Going back a bit in time when a full Word Perfect word processing package was written in 10K of code, makes me appreciate the the growth of languages and the power of scripting but also their differences.
As an aside: The power of the processor and software libraries has allowed us to do amazing things computationally but it doesn’t make us efficient at executing machine instructions from languages and scripts. We are locked into relying on how well those software libraries, compilers/cross-compilers and interpreters/engines are written in the first place and then by how they are implemented. We won’t go into the languages/scripts and how well they are used by programmers to do the task will we. I would never go back to low level programming and love multimedia but I must admit it was a heck of a lot of fun writing in Assembler or FORTH. One appreciated how dumb a processor/s is but also the wonder of telling it very directly what to do, how and when – was also a good lesson in efficiency when programming in a higher language or script.
Like you, I go back to the early days. I started in 1977, and I still have some of my first BASIC programs… stored on 7-bit punched paper tape. So I can totally relate to what you say about bloat and libraries. I remember installing my first 5-meg hard drive and thinking, “Gee, this is great. I’ll never fill this sucker up!” XD
I’ve written compilers and designed programming languages and I’ve used every language you named (and many more). I thought Forth was a hoot, and used its idea of a parameter stack in BOOL, a language I designed (which steals from all my favorite languages 🙂 ). If you liked Forth, and have never tried Lisp or Smalltalk, I recommend them. Until Python, no language delighted me so much as Lisp. And Smalltalk is a mind-bender!
But you seem to have missed the whole point of the article! JavaScript is absolutely a computer language; it’s a language understood by a computer, and that’s all that definition requires.
It’s also a programming language. It has selection, iteration, and variables. It’s almost certainly Turing Complete. That makes it a programming language pretty much by definition.
I think you’re trying to say it’s not a great programming language, although that’s a matter of opinion. ECMA 262 really isn’t all that bad a language. It’s used as the automation language in a number of systems, and it does just fine there. It is something of a special-purpose language rather than a general-purpose one. And while it may not be the most powerful, or the most expressive, programming language, it’s still a programming language.
I’d definitely take JS over Forth or Pascal or COBAL or FORTRAN or C or even C++. I consider those dead languages given what’s available today.
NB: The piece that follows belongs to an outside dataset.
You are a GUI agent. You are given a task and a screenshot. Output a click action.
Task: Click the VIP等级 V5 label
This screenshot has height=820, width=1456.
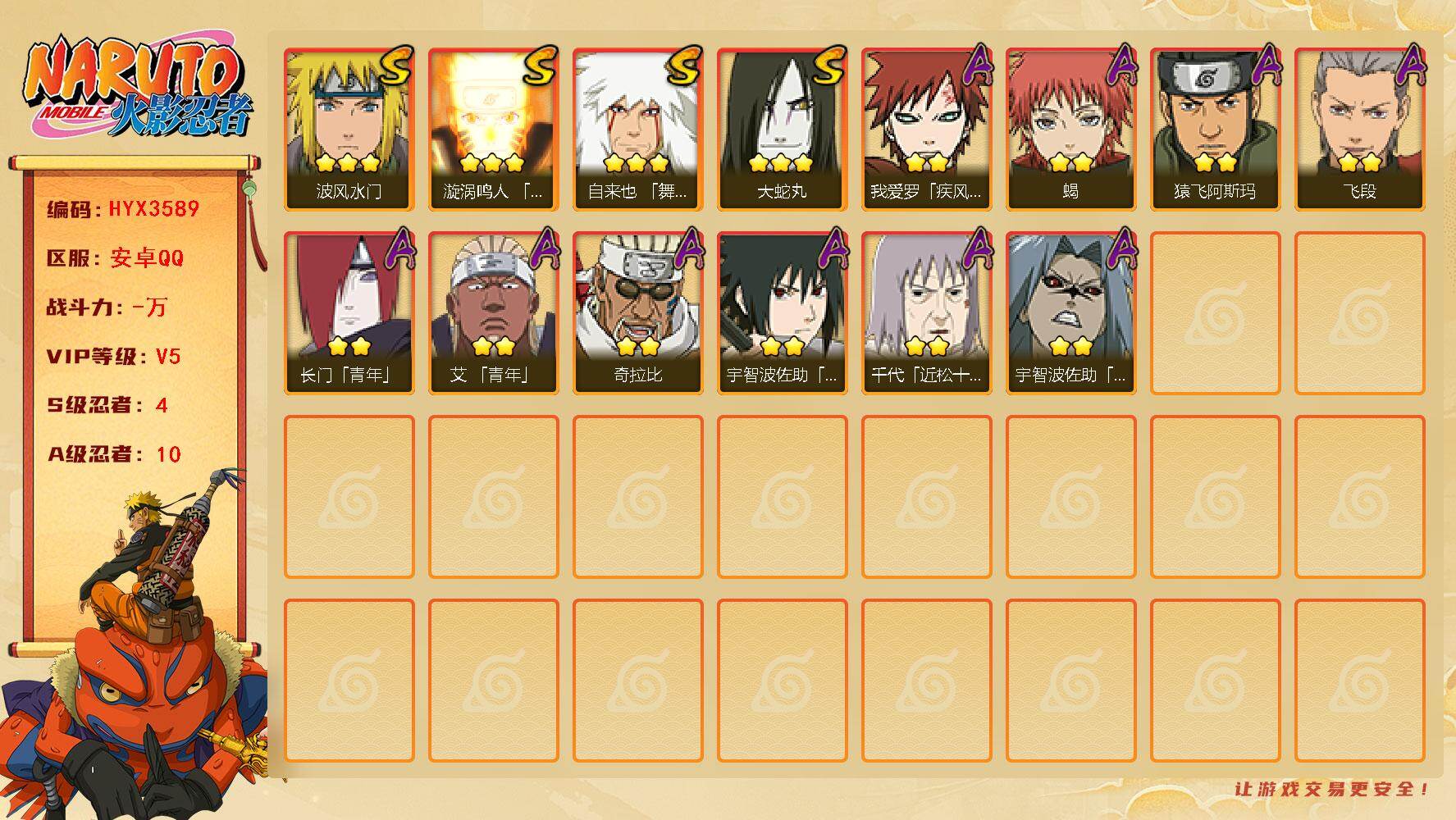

In fact, until I got into Python, it was the language I recommended as a good first language for beginners. It’s fairly simple to learn, fully object-oriented, and due to its relationship with browsers you can do fun things with it almost immediately. And knowing it ain’t a bad bullet point on a resume given its market penetration.
p.s. One thing we might totally agree on: programmers who learned to write good assembly usually make superior programmers in high-level languages. As you say, it provides crucial understanding of the underlying machine.